All we have to do now is show that

 ${\displaystyle (v_{1}-v_{3})\tan(\alpha _{3})-(v_{2}-v_{1})\tan(\alpha _{1})=J(v_{3}-v_{2}).}$

Note that, since ${\textstyle J(v_{3}-v_{2})}$ is orthogonal to ${\textstyle v_{3}-v_{2}}$, ${\textstyle J(v_{3}-v_{2})}$ must be parallel to ${\textstyle c-{v_{2}+v_{3} \over 2}}$. Thus,

 ${\displaystyle J(v_{3}-v_{2})={L_{2} \over l_{2}}\left(c-{v_{2}+v_{3} \over 2}\right).}$
(14)

Now we are going to express ${\textstyle c}$ in terms of ${\textstyle v_{1},v_{2},v_{3}}$. Let us consider

 ${\displaystyle c-v_{1}=a(v_{2}-v_{1})+b(v_{3}-v_{1})}$

where ${\textstyle a,b}$ are coefficients to be determined. Taking inner products with ${\textstyle (v_{2}-v_{1})}$ and ${\textstyle (v_{3}-v_{1})}$ we get the two equations

 ${\displaystyle R\cos(\alpha _{1})=aL_{1}+bL_{3}\cos(\alpha _{1}+\alpha _{3}),}$ ${\displaystyle R\cos(\alpha _{3})=aL_{1}\cos(\alpha _{1}+\alpha _{3})+bL_{3}.}$

Solving for ${\textstyle a}$ and ${\textstyle b}$

 ${\displaystyle a={\sin(\alpha _{3}) \over 2\cos(\alpha _{1})\sin(\alpha _{1}+\alpha _{3})},}$ ${\displaystyle b={\sin(\alpha _{1}) \over 2\cos(\alpha _{3})\sin(\alpha _{1}+\alpha _{3})}.}$

Substituting all the relevant quantities in (14) we have, for instance, that the coefficient of ${\textstyle (v_{2}-v_{1})}$ is

 ${\displaystyle 2{\cos(\alpha _{2}) \over \sin(\alpha _{2})}\left({\sin(\alpha _{3}) \over 2\cos(\alpha _{1})\sin(\alpha _{1}+\alpha _{3})}-{1 \over 2}\right)={\cos(\alpha _{2}) \over \sin(\alpha _{2})}\left({\sin(\alpha _{3})-\cos(\alpha _{1})\sin(\alpha _{1}+\alpha _{3}) \over \cos(\alpha _{1})\sin(\alpha _{1}+\alpha _{3})}\right)}$ ${\displaystyle ={\cos(\alpha _{2}) \over \sin(\alpha _{2})}\left({\sin(\alpha _{3})-\cos(\alpha _{1})(\sin(\alpha _{1})\cos(\alpha _{3})+\sin(\alpha _{3})\cos(\alpha _{1})) \over \cos(\alpha _{1})\sin(\pi /2-\alpha _{2})}\right)}$ ${\displaystyle ={\sin(\alpha _{1}) \over \sin(\alpha _{2})}\left({\sin(\alpha _{3})\sin(\alpha _{1})-\cos(\alpha _{1})\cos(\alpha _{3}) \over \cos(\alpha _{1})}\right)}$ ${\displaystyle =\tan(\alpha _{1}){-\cos(\alpha _{1}+\alpha _{3}) \over \sin(\alpha _{2})}=\tan(\alpha _{1}){-\cos(\pi /2-\alpha _{2}) \over \sin(\alpha _{2})}}$ ${\displaystyle =\tan(\alpha _{1}){-\sin(\alpha _{2}) \over \sin(\alpha _{2})}=-\tan(\alpha _{1}),}$

and similarly for the coefficient of ${\textstyle (v_{1}-v_{3})}$. The calculations for the remaining entries are similar.

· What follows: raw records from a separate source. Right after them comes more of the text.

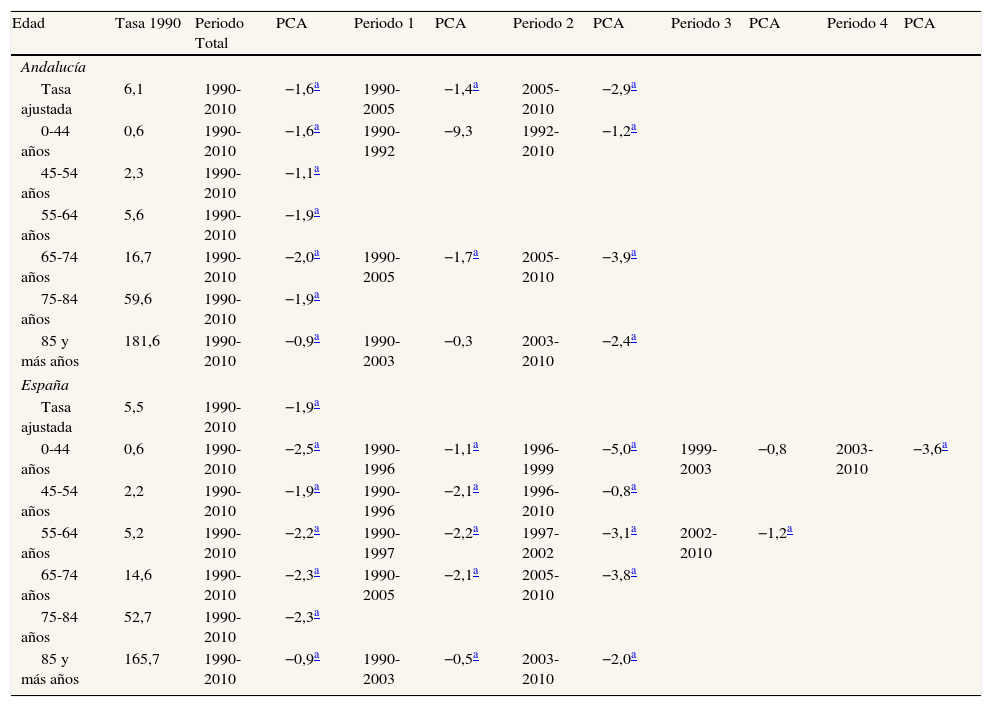Click the 'Andalucía' section heading

tap(53, 68)
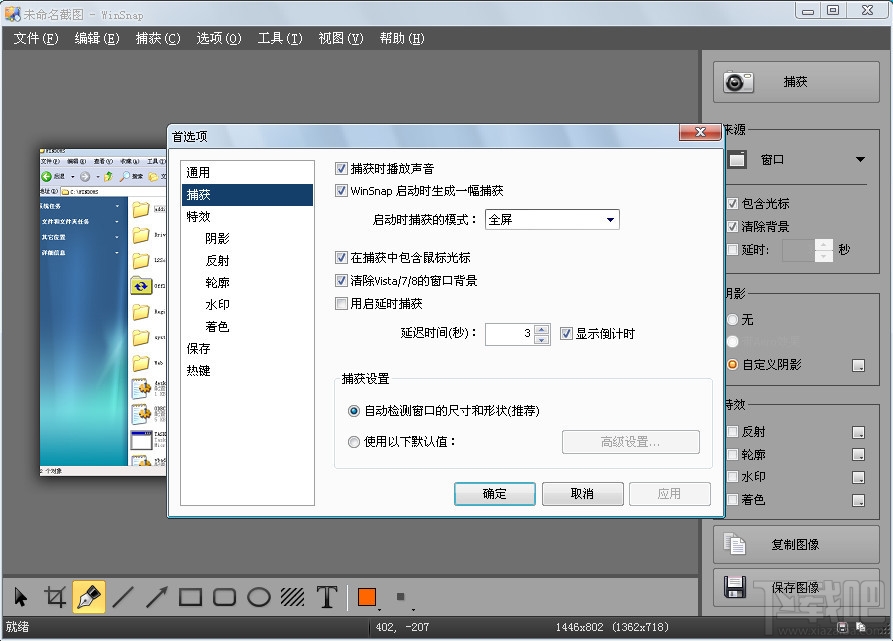Click the capture camera button
The image size is (893, 641).
[796, 82]
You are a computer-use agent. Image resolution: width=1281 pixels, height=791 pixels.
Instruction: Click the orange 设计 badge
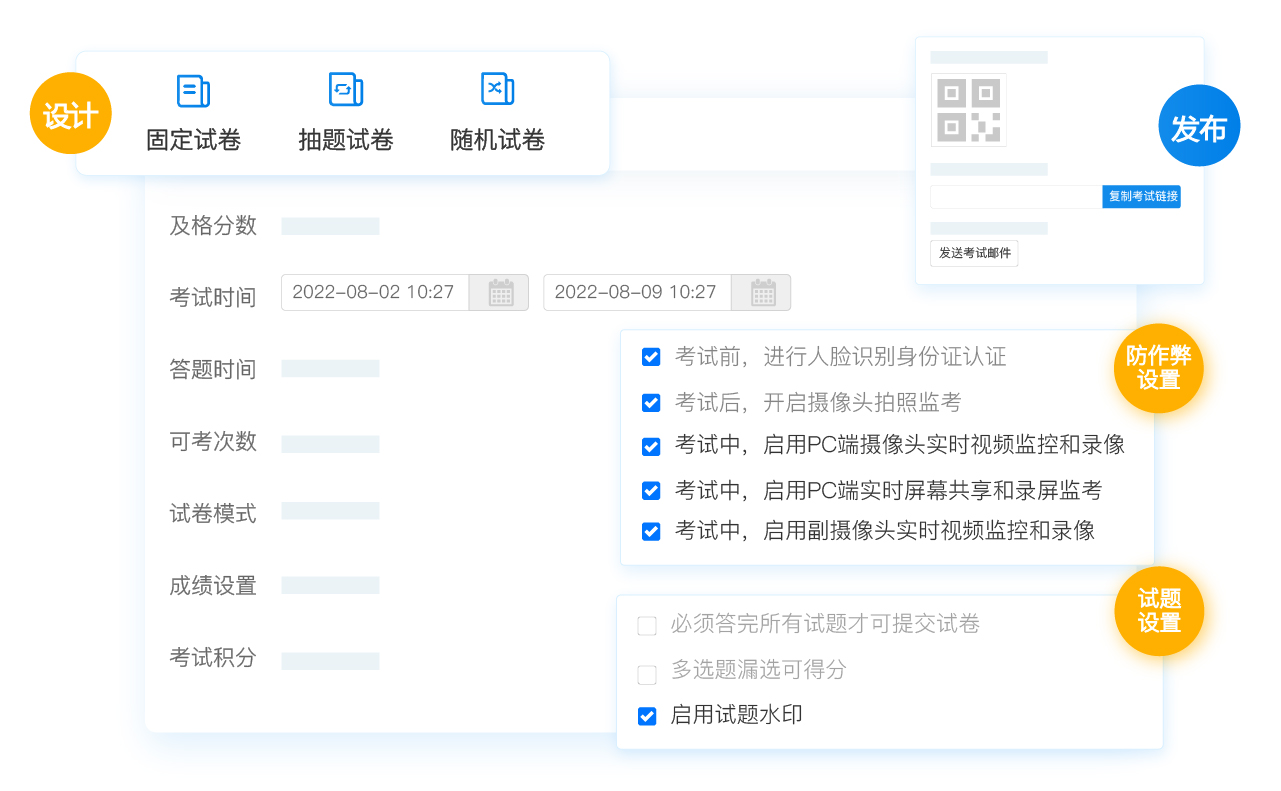(70, 113)
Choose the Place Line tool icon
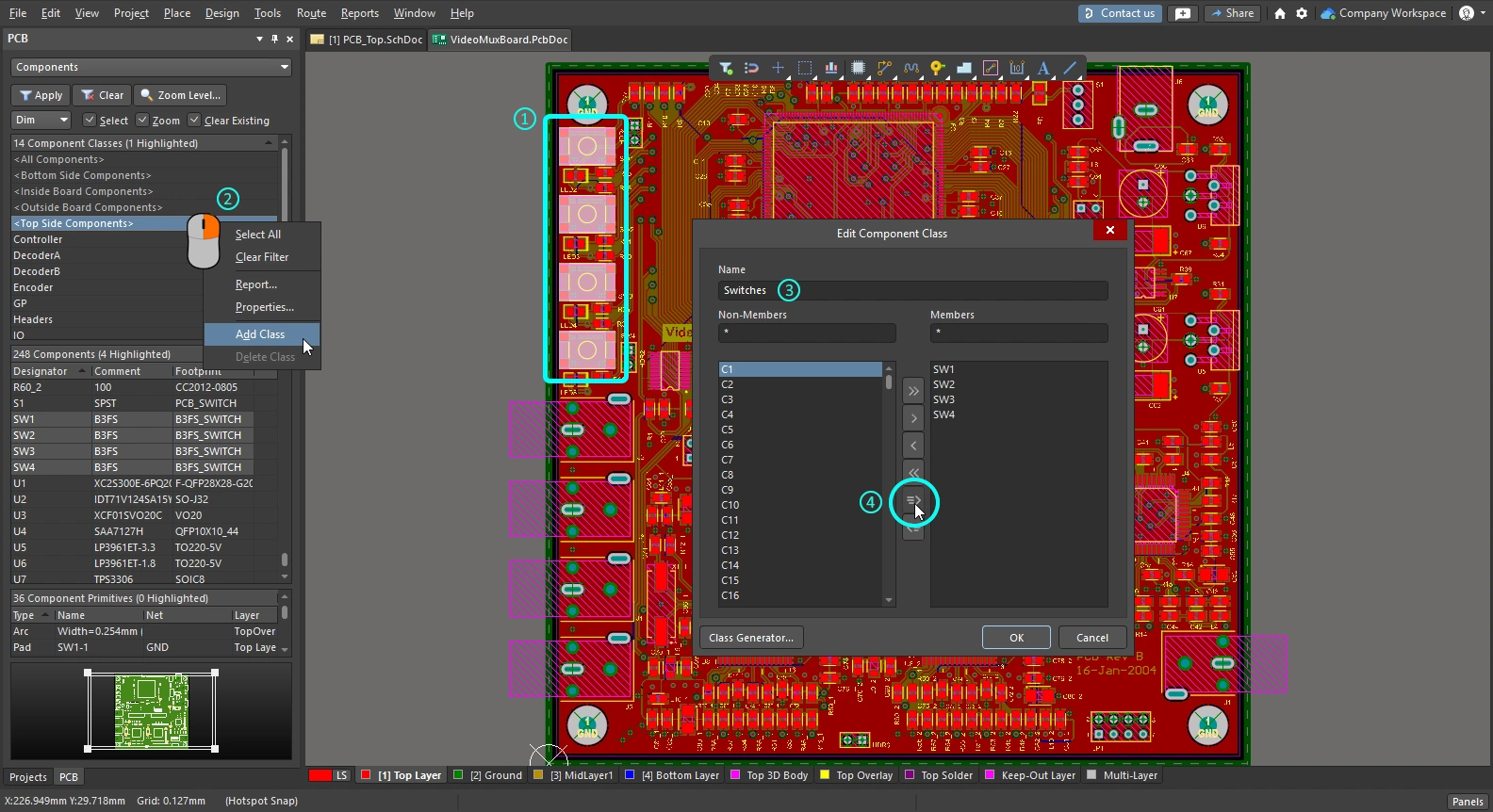This screenshot has width=1493, height=812. [1070, 68]
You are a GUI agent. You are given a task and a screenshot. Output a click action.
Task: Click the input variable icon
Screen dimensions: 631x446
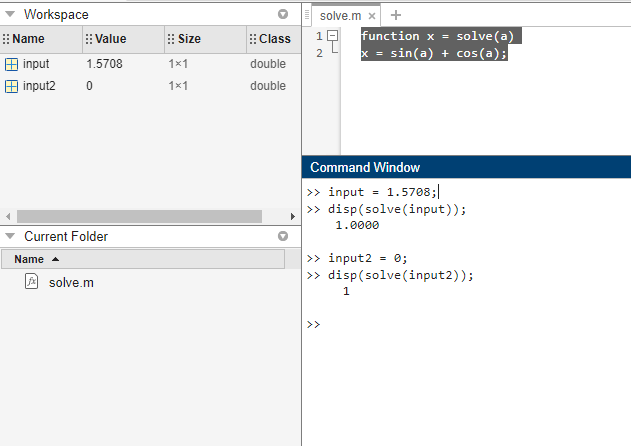(x=11, y=64)
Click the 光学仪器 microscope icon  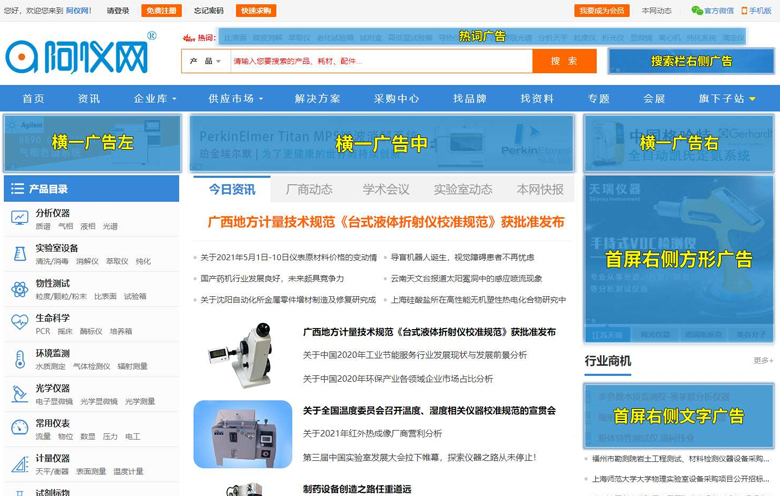pos(19,394)
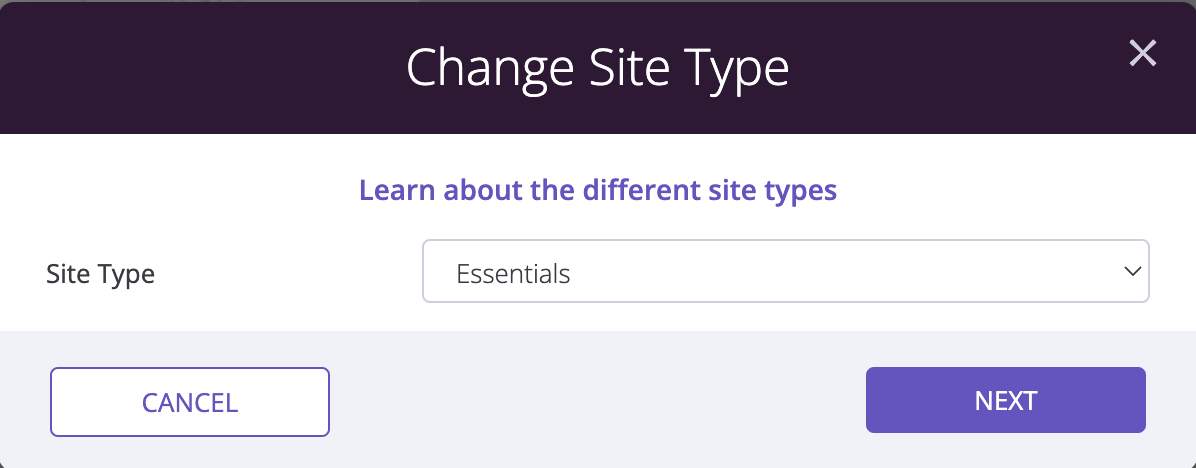
Task: Click the white space under Site Type label
Action: (101, 311)
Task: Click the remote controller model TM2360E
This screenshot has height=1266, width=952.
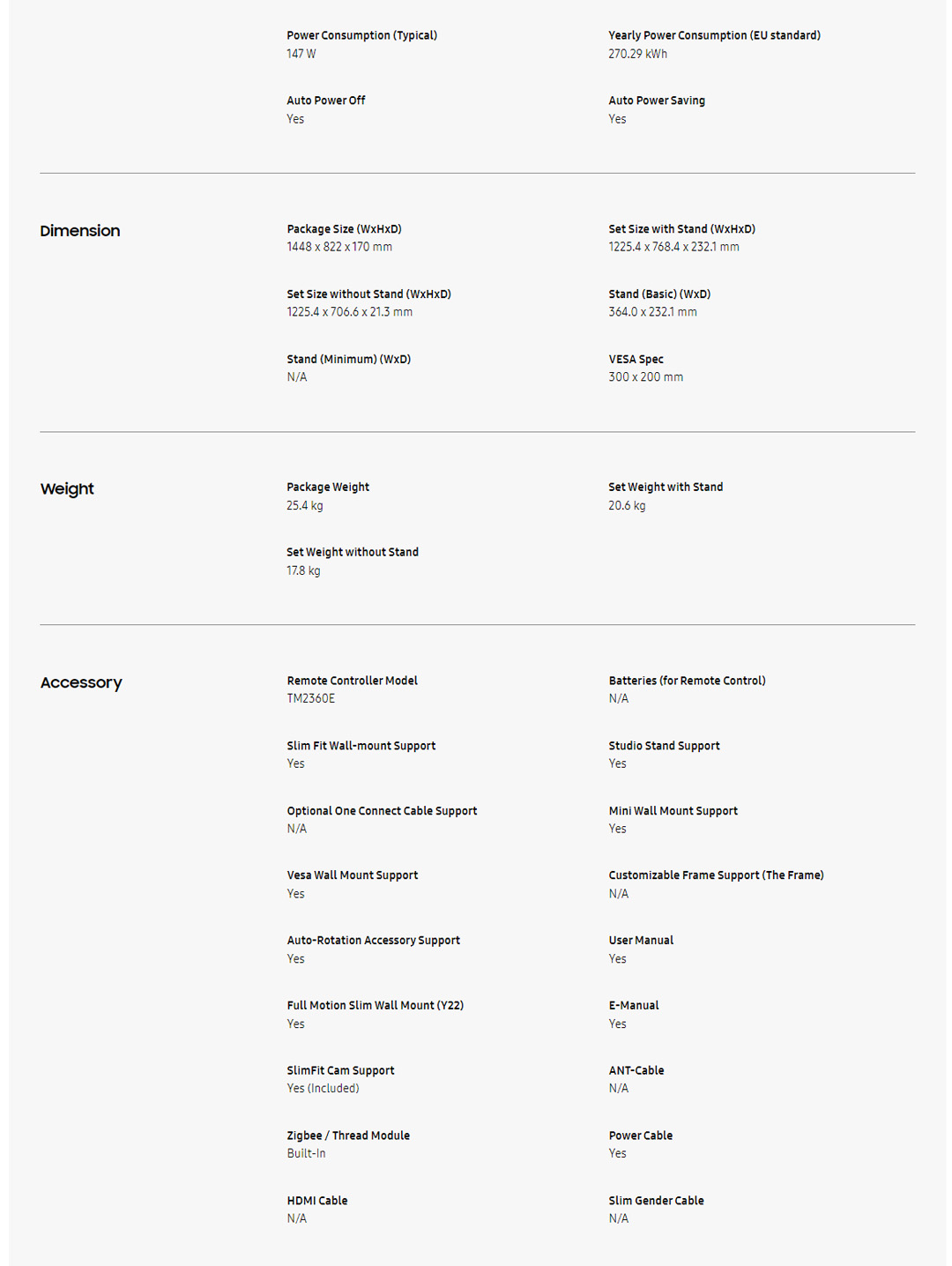Action: pos(310,699)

Thus, the local DEC and FEML diffusive terms of the 2D anisotropic Poisson equation coincide.

#### 5.3.2 The source term

As already observed in [6], the right hand sides of the local DEC and FEML systems are different

 ${\displaystyle \left({\begin{array}{c}A_{1}q_{1}\\A_{2}q_{2}\\A_{3}q_{3}\end{array}}\right)\not ={A \over 3}\left({\begin{array}{l}q_{1}\\q_{2}\\q_{3}\end{array}}\right).}$

While FEML uses a barycentric subdivision to calculate the areas associated to each node/vertex, DEC uses a circumcentric subdivision. Eventually, this leads the DEC discretization to a better approximation of the solution (on coarse meshes).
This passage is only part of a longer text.